(Screenshot grounding data)
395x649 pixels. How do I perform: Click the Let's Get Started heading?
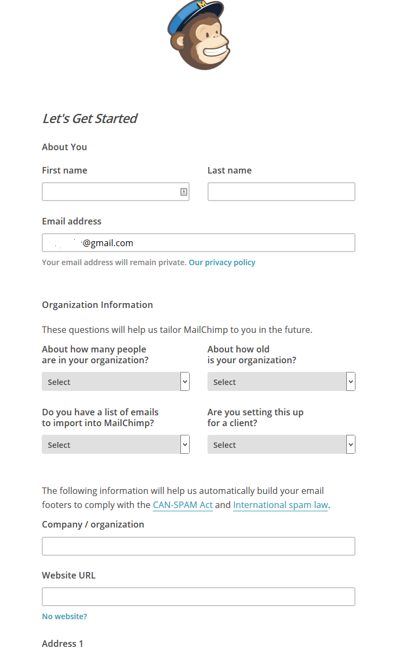point(90,118)
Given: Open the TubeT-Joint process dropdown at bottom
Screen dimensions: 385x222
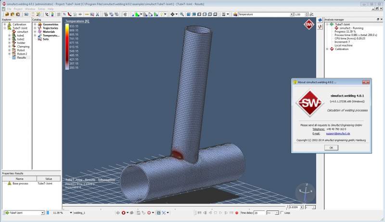Looking at the screenshot, I should (x=42, y=212).
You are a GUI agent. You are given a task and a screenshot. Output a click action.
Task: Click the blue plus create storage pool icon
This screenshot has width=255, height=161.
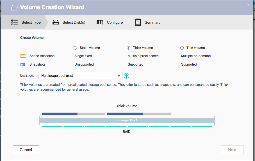126,76
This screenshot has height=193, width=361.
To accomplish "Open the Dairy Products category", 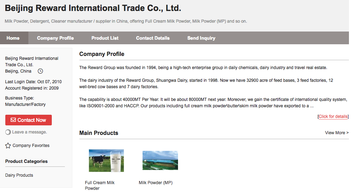I will coord(19,175).
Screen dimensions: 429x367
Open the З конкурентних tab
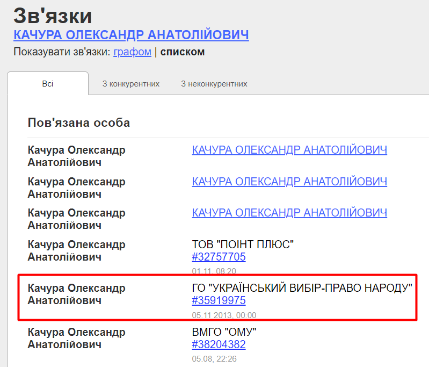pyautogui.click(x=130, y=84)
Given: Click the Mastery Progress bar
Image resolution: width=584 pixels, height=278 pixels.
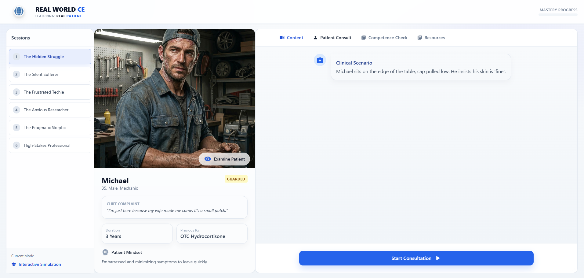Looking at the screenshot, I should [x=558, y=14].
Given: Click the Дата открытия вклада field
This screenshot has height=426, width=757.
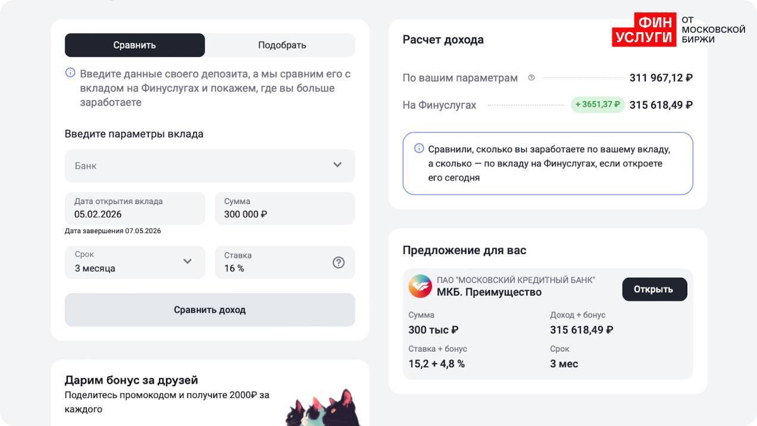Looking at the screenshot, I should pyautogui.click(x=134, y=209).
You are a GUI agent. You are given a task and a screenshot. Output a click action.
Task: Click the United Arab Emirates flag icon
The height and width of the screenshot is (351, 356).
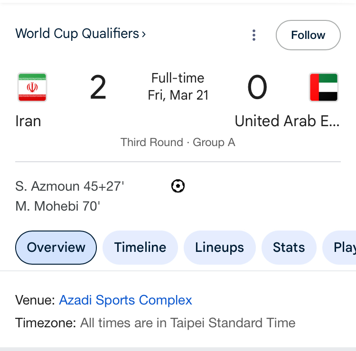tap(323, 87)
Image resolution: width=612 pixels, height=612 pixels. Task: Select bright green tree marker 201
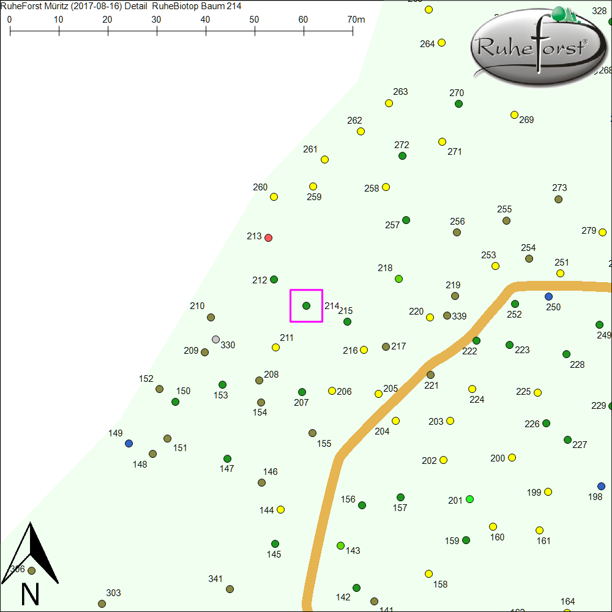(x=469, y=499)
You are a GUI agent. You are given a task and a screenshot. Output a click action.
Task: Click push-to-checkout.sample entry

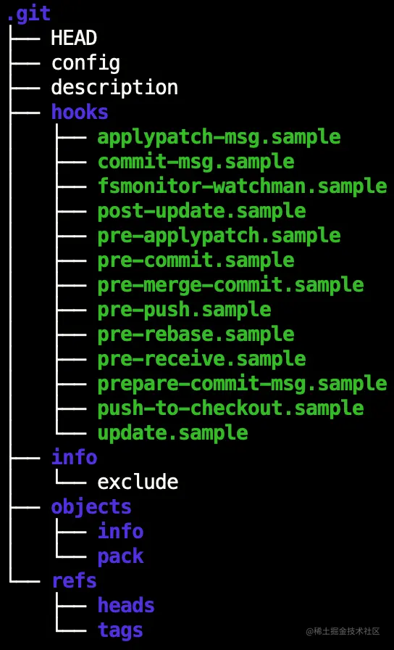230,408
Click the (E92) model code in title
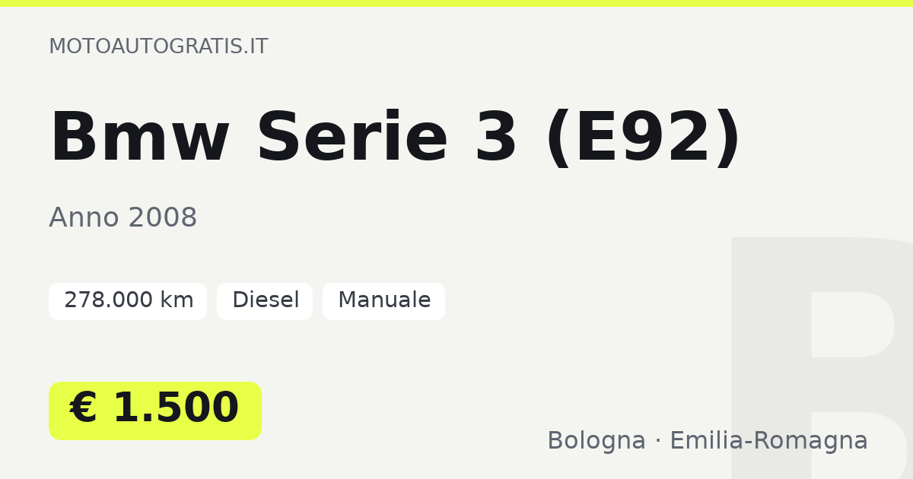The height and width of the screenshot is (479, 913). tap(644, 139)
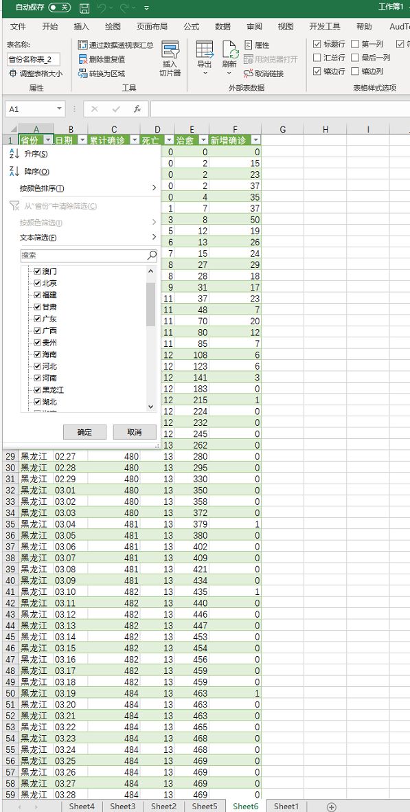Open the 日期 column filter dropdown
Viewport: 410px width, 812px height.
83,140
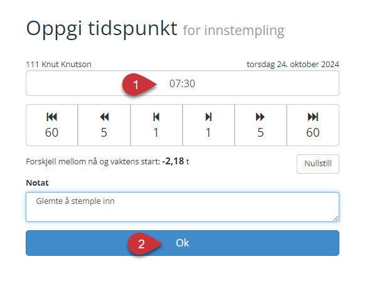Click the Notat textarea resize handle

pyautogui.click(x=336, y=218)
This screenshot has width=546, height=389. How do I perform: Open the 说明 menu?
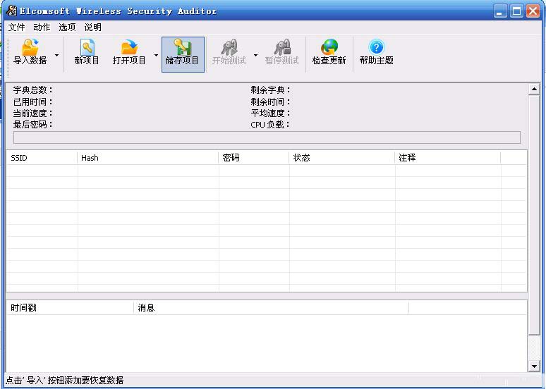(92, 27)
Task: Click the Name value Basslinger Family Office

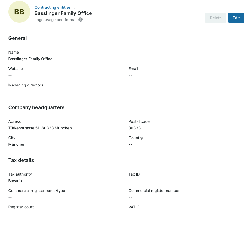Action: point(30,59)
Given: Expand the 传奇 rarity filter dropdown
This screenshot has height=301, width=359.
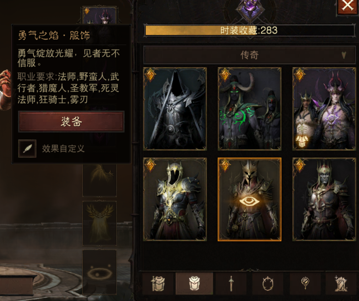Looking at the screenshot, I should click(249, 55).
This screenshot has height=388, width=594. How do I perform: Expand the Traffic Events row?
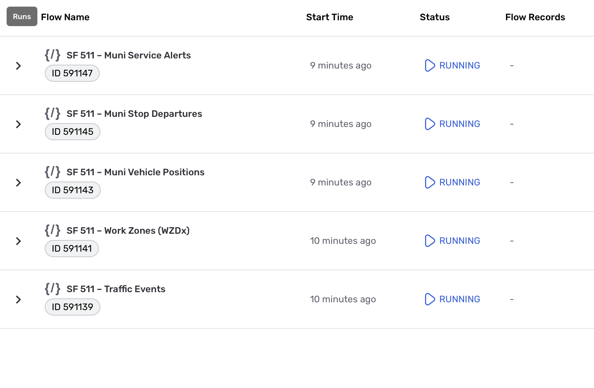tap(18, 300)
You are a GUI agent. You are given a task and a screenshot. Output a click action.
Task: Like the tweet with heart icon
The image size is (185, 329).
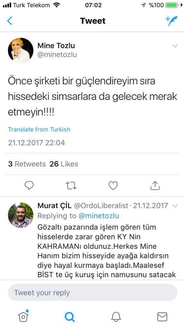(113, 185)
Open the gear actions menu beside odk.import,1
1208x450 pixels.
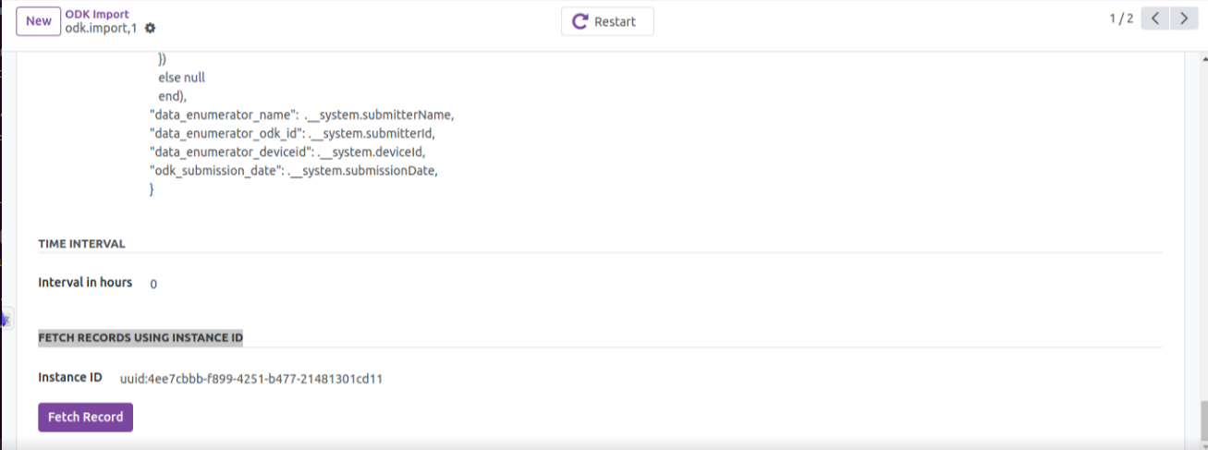(x=151, y=29)
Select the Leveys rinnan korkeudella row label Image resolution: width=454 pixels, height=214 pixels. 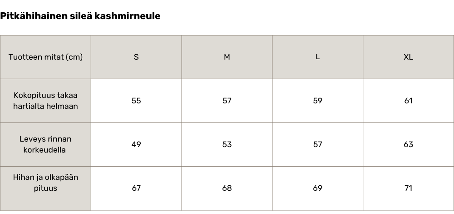(x=45, y=144)
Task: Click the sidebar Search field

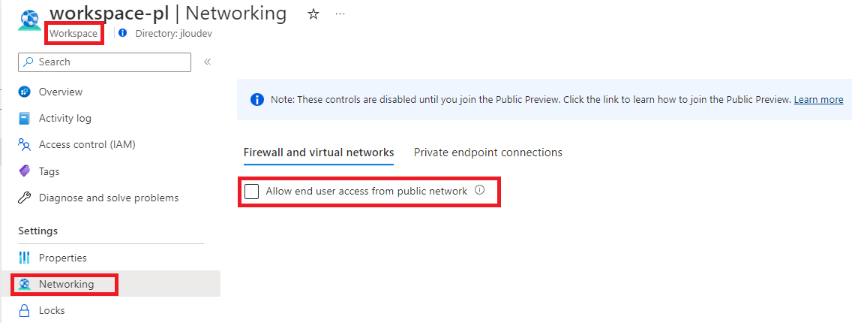Action: (x=104, y=62)
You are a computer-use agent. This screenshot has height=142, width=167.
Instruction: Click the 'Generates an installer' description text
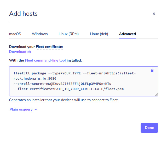[x=64, y=100]
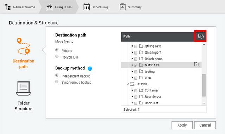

**Aim of the exercise:** Tally the lines in the records above that contain the string "icon" and report only the tally.

**Solution to the exercise:** 3